Bob Day used to build up 1911 link lugs for fitting by gas welding using a magazine spring as the filler so he'd get a surface that would last. I wouldn't have tried it. When I was building 1911's, I always had a guy who was a good TIG welder with aerospace certs who was in our pistol league do that when it was needed to salvage a barrel. I watched him weld two pieces of Studebaker fender steel together as part of a car restoration, and get a seam nearly perfectly flush on that thin steel. No, it's not 4140, but in terms of localizing the heat, it's not anything I can imagine any MIG welder I've seen producing, though most of the MIG welding I've been around was done on aluminum, so it probably doesn't count.
Gunplumber,
I think you and I got off track back there.
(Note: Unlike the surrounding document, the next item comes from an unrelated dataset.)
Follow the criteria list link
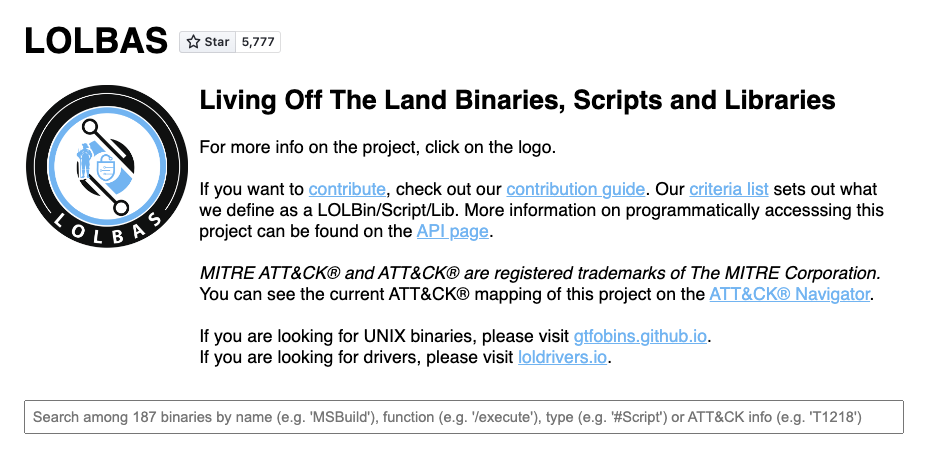Screen dimensions: 928x452 (x=728, y=189)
Your concern seems to be the surface hardness and finishing issues and unpredictability therewith. My point with the flow-through coolant was to preserve a layer of steel in original hardness on the inside of the bore and chamber and leave managing the outside up to the welder and his skills. I had in mind Hatcher's photo of a 30-06 barrel he turned down until it was only 0.0625" thick (Hatcher's Notebook pp. 201-202) over the chamber and reported it withstood three regular rounds, and then was blown out by a blue pill rated at 70,000 CUP (he says "pounds", but they still believed copper crushers were giving them real psi back then, so it was probably closer to 110-120 kpsi (see error curve for 30-06 p. 43,
Brownell et al.)).
If you can preserve that much thickness at the core, or more, then you at least have a pressure vessel you know is not brittle and can contain normal rifle peak pressures. It might look like a misguided attempt at color case-hardening on the outside, but the inside would have integrity.
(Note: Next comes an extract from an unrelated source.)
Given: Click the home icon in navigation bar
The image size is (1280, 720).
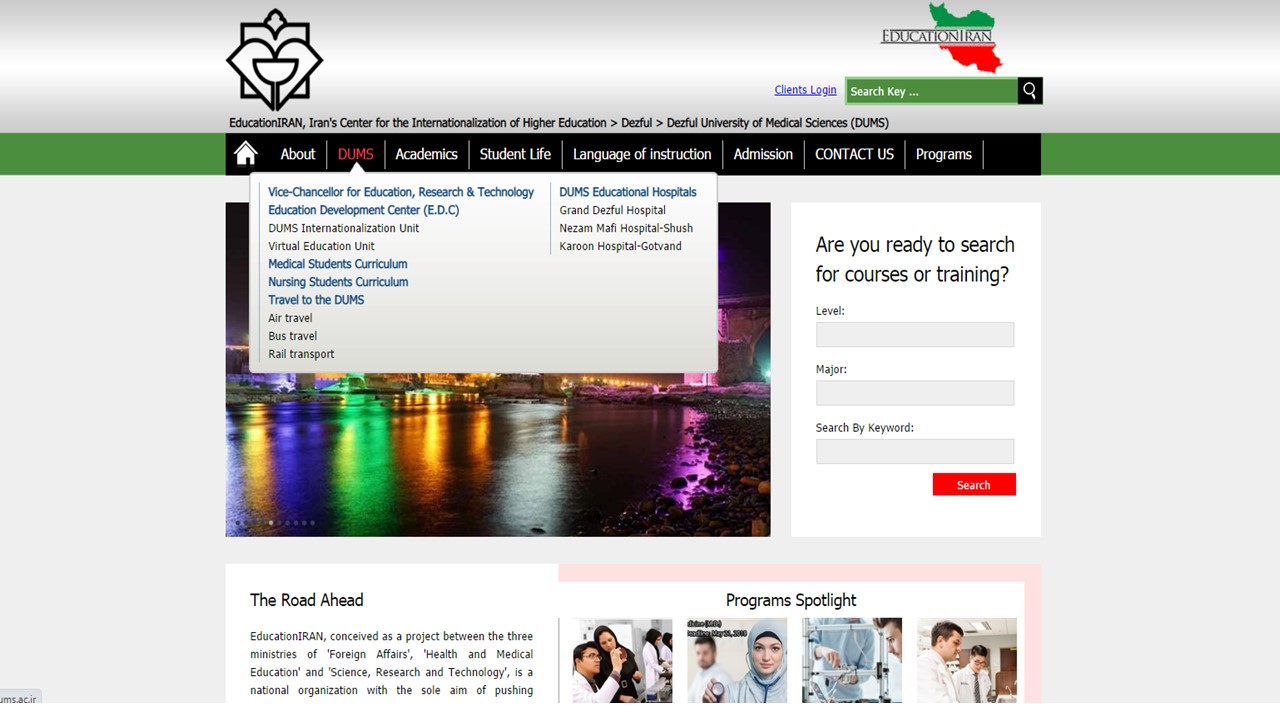Looking at the screenshot, I should pyautogui.click(x=245, y=154).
I have eleven issued patents related to applied thermodynamics and the second half of my career was built in the area of heat transfer, so I can guarantee what I suggested will preserve that core layer without needing to do an experiment. All that is required is that the steel be homogeneous and at least 5/32" thick from the bottom of the trough of the melt to the core. I am not a welder, though, so I don't think that even if I wanted to try it, I could do a valid experiment whose result would compare well with what a skilled welder's work would produce. My TIG guy is long gone, alas.
But also, I'm not sure what the experiment would demonstrate? I could show the original temper survived at the core, as I predicted, by sectioning the work and getting a lab at the University to provide a radial hardness profile, and to do one on the material before stress-relieving and one after to show changes out beyond the preserved core. I do have a large knife oven that would handle the stress-relieving. But some expense would be involved in getting the lab to make the measurements that I don't care to undertake given that I can show in a finite element analysis exactly what result to expect at the core. Again, what happens to the outside is not within my purview, beyond being able say I am confident the metal can be welded with the fluid running through it with enough power, and that it may subsequently be stress-relieved. If it looks like it ran naked through a blackberry patch afterward, that's another matter.